I think I've worked out this new Facebook... Apparently, the idea is to be able to break your friends up into more manageable groups, like Google + and their 'circles'. when you don't pick categories for all your friends and loved ones, It auto-defaults to the people that you comment on the most. I suppose for the Facebook user that has several thousand friends that they don't actually know, this would be a pretty neat thing... pull out all the folks that you met through farmville and apps like it, and concentrate on the people that really matter to you.

Which is great if you have primarily casual acquaintances on your Facebook, but not so much if you actually care about all the people on your Facebook. Me, I have maybe 200 or so Facebook friends, and I'm pretty picky about who gets added. My hard and fast rule is that I either have to have had a flesh and blood conversation with you at some point in my life, or you have to be someone that I desperately want to have a conversation with (which is why there are a few of my author/heroes on my feed).

I have always felt that one of Facebook's genuine strengths was that I could loosely keep tabs on folks that I had long lost contact with. Updates about friends from high school and college whose lives I genuinely miss being a part of now have their lives played out in front of me on a daily basis. Pictures of spouses and offspring float past, invariably bringing a smile to my face whether I hit the "like" button or not . It was a great way for me to reconnect with people through the flood of child care and writing that is now my life. I like to think that my updates do the same for them.
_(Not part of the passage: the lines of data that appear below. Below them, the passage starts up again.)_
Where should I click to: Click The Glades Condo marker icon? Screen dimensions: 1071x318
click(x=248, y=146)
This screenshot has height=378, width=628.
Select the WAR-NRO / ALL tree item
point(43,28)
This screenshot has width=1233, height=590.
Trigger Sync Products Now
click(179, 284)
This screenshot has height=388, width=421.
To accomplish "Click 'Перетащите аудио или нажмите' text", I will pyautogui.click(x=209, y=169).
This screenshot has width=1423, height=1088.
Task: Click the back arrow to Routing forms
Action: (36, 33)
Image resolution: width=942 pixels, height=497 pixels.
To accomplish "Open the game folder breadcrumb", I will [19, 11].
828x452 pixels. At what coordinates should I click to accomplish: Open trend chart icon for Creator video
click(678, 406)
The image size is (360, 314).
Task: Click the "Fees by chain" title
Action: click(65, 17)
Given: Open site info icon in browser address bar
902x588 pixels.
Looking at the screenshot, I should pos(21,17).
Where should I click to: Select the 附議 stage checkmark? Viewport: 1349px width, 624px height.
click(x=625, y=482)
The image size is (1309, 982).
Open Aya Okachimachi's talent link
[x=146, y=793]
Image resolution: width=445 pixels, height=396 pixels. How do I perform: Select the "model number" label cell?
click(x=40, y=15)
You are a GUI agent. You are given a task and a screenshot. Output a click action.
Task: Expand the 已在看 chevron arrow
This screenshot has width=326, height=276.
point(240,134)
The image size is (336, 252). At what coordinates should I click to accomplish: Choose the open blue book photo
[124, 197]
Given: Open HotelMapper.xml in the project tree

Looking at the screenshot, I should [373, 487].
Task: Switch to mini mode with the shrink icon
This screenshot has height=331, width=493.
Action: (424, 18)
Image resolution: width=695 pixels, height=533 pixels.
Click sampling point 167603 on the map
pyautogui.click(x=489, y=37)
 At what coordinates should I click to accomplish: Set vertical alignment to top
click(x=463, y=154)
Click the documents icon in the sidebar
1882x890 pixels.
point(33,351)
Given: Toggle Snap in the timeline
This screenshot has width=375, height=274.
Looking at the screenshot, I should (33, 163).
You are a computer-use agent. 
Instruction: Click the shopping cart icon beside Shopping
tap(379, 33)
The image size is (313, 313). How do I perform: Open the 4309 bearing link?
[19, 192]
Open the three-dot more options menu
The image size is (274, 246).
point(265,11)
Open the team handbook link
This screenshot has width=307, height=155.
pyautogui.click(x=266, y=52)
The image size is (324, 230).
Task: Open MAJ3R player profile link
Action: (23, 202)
But then a few days ago, Facebook decided that I obviously couldn't possibly care about all of these people, so it cut back my feed to the top ten that I comment on on a regular basis. They have confused my passivity for apathy. Among the people that wound up filtered out were my wife and three of my closest friends. This made no sense to me until I tried to set up a Google + account, and saw the paradigm that Facebook is scrambling to emulate.

I think that Facebook has really turned a corner. Rather than being the trendsetter, they are now playing catch-up, much as MySpace wound up doing with them a few years ago. I would think that it would benefit them to just make their own product as useful as possible (Where's my damn dislike button?) and to stop copying others.

Tuesday, September 27, 2011

From the Short Stuff Journal series- Why I wish I was better at math.

Short stuff is now doing journaling assignments in class, and I told him that I would write too. After all, it's difficult to tell the boy to do an assignment when he sees his writer step-dad doing nothing... So, I told him I would write on my blog about anything he was told to write about in class. I may make it a weekly thing.

I wish I was better at math for a number of reasons. Math would help me manage my finances better, that's for sure. I mean, money isn't really that much of a problem for us these days, in that our bills are paid on a fairly regular basis, but things have been tight of late. If I was better at math I would be better at budgeting what little money we do have.

Another reason I wish that I was better at math is that I probably would have wound up in a much different career... I wanted to be a scientist or engineer when I was young, and then later a computer programmer... but I found out at an early age that I have no brain for either languages or math. I suppose I should consider myself lucky that I do so well at English, all thing considered or I would be screwed.

Monday, September 26, 2011

Dr Strangebook, (Or, how I learned to stop worrying and love the Blog)

A lot of my thoughts are strictly one liners. I make no apologies about this, but sadly it means that they are far better suited for the "status update" or "tweet" than the "blog".

Coming up with Blog entries is hard. It can be discouraging, educational, and maddening at times to come up with just a few paragraphs that are all at once inspirational, interesting and entertaining all at the same time. I shouldn't be so self conscious about it I suppose, but let's face it, all of us write on some level to be read.

Blogging, I think is one of the more primal exercises in writing. It's not that I don't have a tremendous amount of respect for those that make a popular blog, but the act of blogging is a little like spitting out the best and worst of yourself out on a page, unedited for the world to see. At least with sites like Facebook, you always have a measure of control over who actually reads your words... but blogs are usually very public places.

I have recently come to the conclusion that if you're really worried about who reads what you write and how they will react to it you probably shouldn't be a writer. I have had reason to be worried in the past, too... I have had at least two of my jobs placed in jeopardy, and watched a fellow promising writers career go down in flames due to the raging beast that is the internet. But that was then, and this is now. I no longer work for anyone, save my wife, kids, and personal sense of duty.

I need to be out there on the web sticking it to the man, you know? Or at the very least poking him with a rubber chicken or two.